#### Excerpt provided

Before I begin ladling out the deserved praise, allow me to lodge a minor kvetch at the complaint department.
To wit, the title of Tricia Romano’s scrappy, compendious oral history of The Village Voice—The Freaks Came Out to Write—does the book a disservice. A play on the Whodini song “Freaks Come Out at Night,” The Freaks Came Out to Write scans but misleads, evoking an image of mutant hippies tumbling out of a decal’d Volkswagen bus in a giant puff of pot smoke, or an invasion of mole people.
But The Village Voice shared almost nothing in common with the Berkeley Barb or the other underground rags in their venereal splendor. It was not an offspring of 60s counterculture, soaked in psychedelia and sporting Che Guevara berets. It began earlier, sprouting through the cracks in the crumbling sidewalk, and attracted the sort of hardworking, crusading, nicotine-stained, neurotic recruits who once made New York great.
It Takes a Village
The first issue of The Village Voice flapped into being in 1955, the same year that William F. Buckley Jr. brought forth upon this continent the conservative National Review (signaling the cultural and political divide that would sharpen ahead). The Village Voice was founded by two men who had served during World War II—Daniel Wolf and the future psychoanalyst Edwin Fancher—with their friend and fellow war veteran Norman Mailer lending a little swash and buckle to the start-up as a modest investor and immodest columnist.
In the foreword to The Village Voice Reader (1963), Wolf declared that the paper appeared in response to the shoulder-hunching conformity of the Cold War and McCarthyism and the milquetoast mewings of the intellectual elite. “The best minds in America—radical and conservative—were repeating themselves,” Wolf wrote. “Up and down the countryside the elect of the Ivy League had taken flight into the reality of the conventional church, the community organization, the lawn mower.”
This impatience with the bland platitudes of prosperity, conformity, psychoanalysis, and suburban lawn care produced a newspaper resistant to mush from all sides and committed to hard-smacking personal expression and slangy vernacular over the lofty lighthouse views and embalmed prose of slick magazines, highbrow quarterlies, and, most of all, The New York Times, then at the height of its ecclesiastical sonority.
“The best minds in America—radical and conservative—were repeating themselves. Up and down the countryside the elect of the Ivy League had taken flight into the reality of the conventional church, the community organization, the lawn mower.”
In what began as a local coffeehouse of first-person journalism, certain Village Voice features became reader favorites: Jules Feiffer’s cartoons of black leotard dancers in ponytails and jittery liberals twitchy with status anxiety, the artful vignettes of Bill Manville’s Saloon Society column (which read like downtown’s answer to The New Yorker’s Long-Winded Lady), John Wilcock’s Village Square column, Jerry Tallmer’s theater reviews, and guest-star drop-ins from the likes of Kenneth Tynan, TV’s Steve Allen, composer John Cage, and the eternal butterfly of love Anaïs Nin.

########
#### Material supplied

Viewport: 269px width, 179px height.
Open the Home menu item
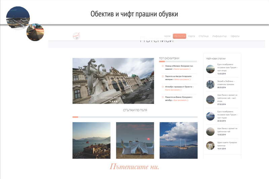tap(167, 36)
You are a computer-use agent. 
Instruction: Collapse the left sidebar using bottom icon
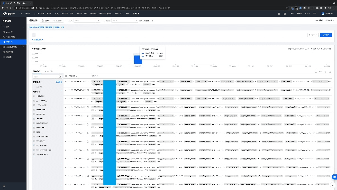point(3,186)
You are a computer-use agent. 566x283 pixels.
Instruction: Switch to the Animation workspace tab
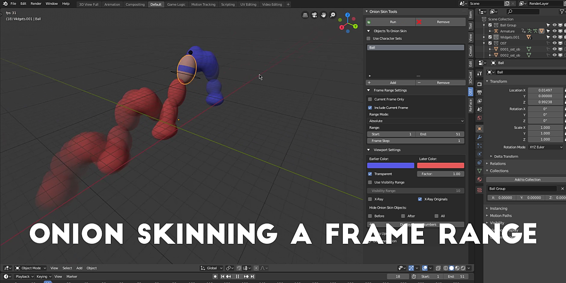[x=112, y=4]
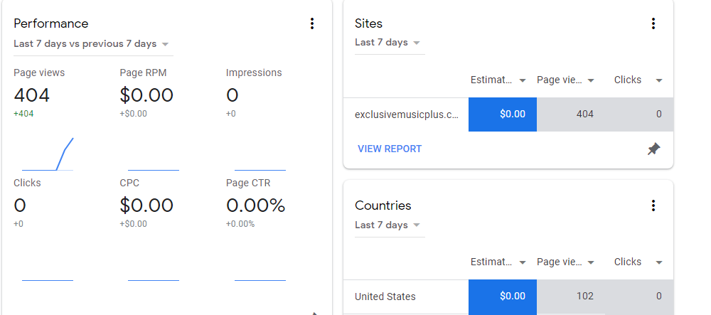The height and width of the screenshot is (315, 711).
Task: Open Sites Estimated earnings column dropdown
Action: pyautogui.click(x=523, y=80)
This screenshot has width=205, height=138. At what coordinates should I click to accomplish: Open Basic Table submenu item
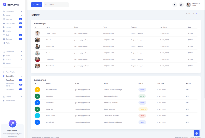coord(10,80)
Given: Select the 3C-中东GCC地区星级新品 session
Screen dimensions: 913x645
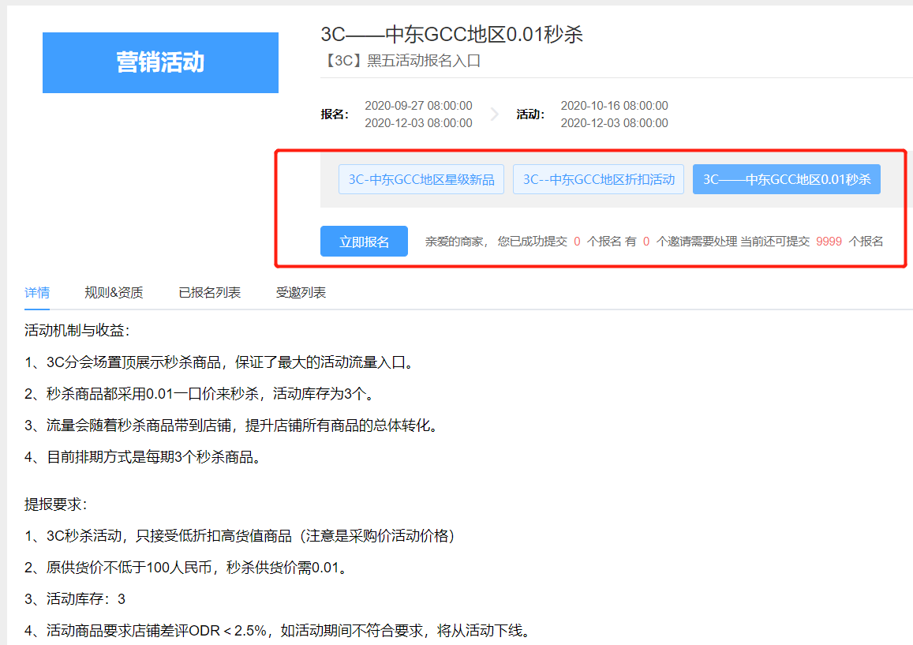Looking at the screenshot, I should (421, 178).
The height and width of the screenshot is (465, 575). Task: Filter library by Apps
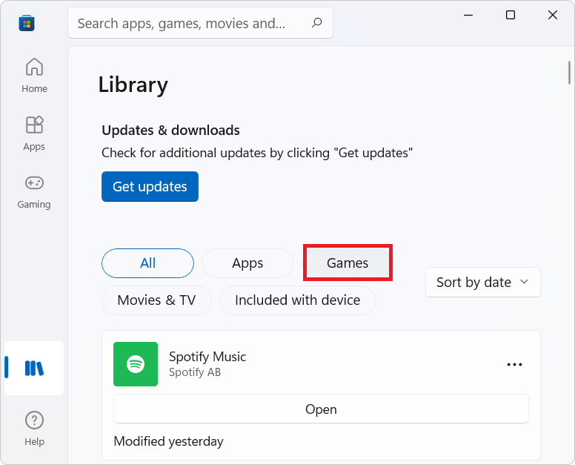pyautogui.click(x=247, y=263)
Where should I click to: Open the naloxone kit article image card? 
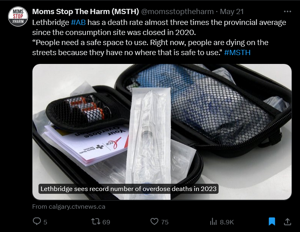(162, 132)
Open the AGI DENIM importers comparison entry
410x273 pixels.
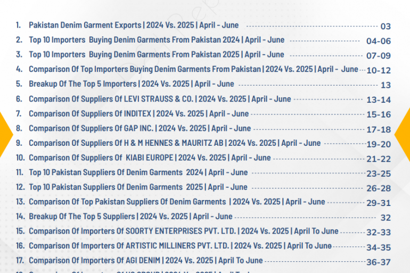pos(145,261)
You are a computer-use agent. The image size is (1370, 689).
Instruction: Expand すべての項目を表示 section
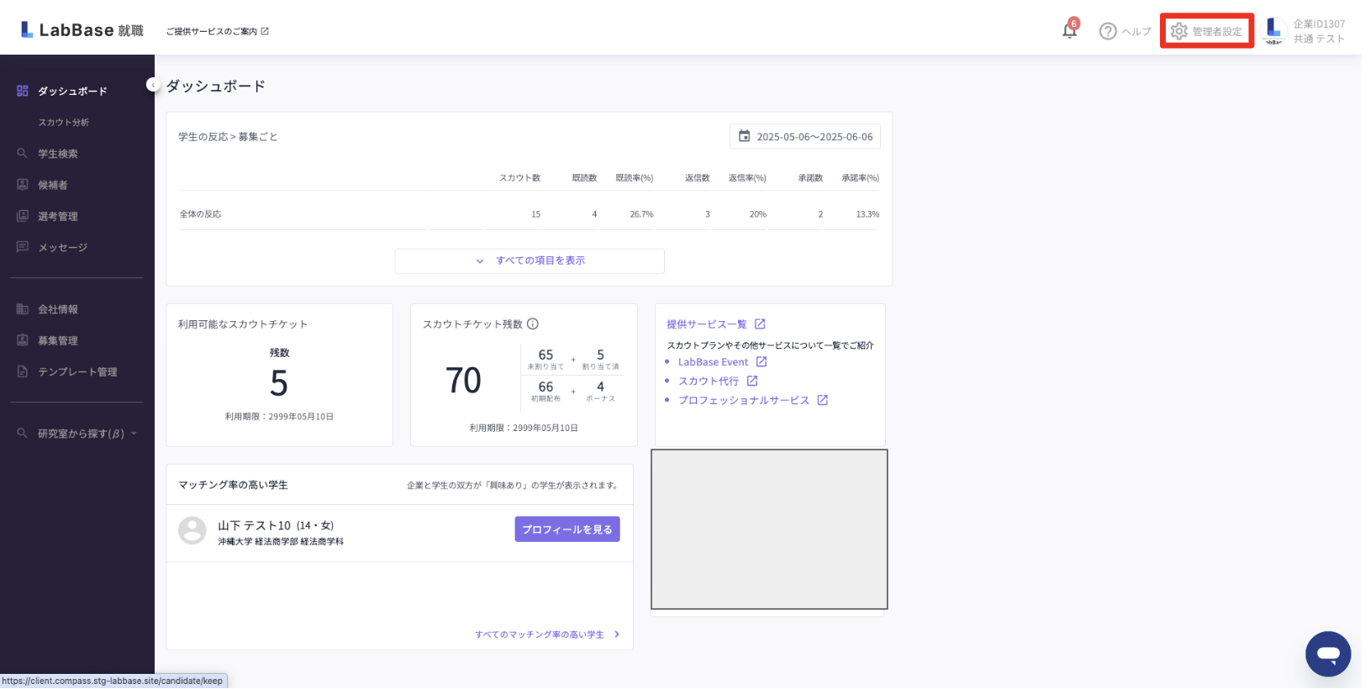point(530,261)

########

What you need to do:
- A) In the review of The Village Voice oral history, what are the answers to these?
(i) Which Whodini song does the book's title play on?
(ii) In what year did the first issue of The Village Voice appear?
(iii) Whose theater reviews are listed among the reader favorites?
- B) Revise the stretch of the review of The Village Voice oral history from "This impatience with" through "its ecclesiastical sonority.", putting "glossy magazines" in place of "slick magazines".

Answers:
- A)
(i) "Freaks Come Out at Night"
(ii) 1955
(iii) Jerry Tallmer's

- B)
This impatience with the bland platitudes of prosperity, conformity, psychoanalysis, and suburban lawn care produced a newspaper resistant to mush from all sides and committed to hard-smacking personal expression and slangy vernacular over the lofty lighthouse views and embalmed prose of glossy magazines, highbrow quarterlies, and, most of all, The New York Times, then at the height of its ecclesiastical sonority.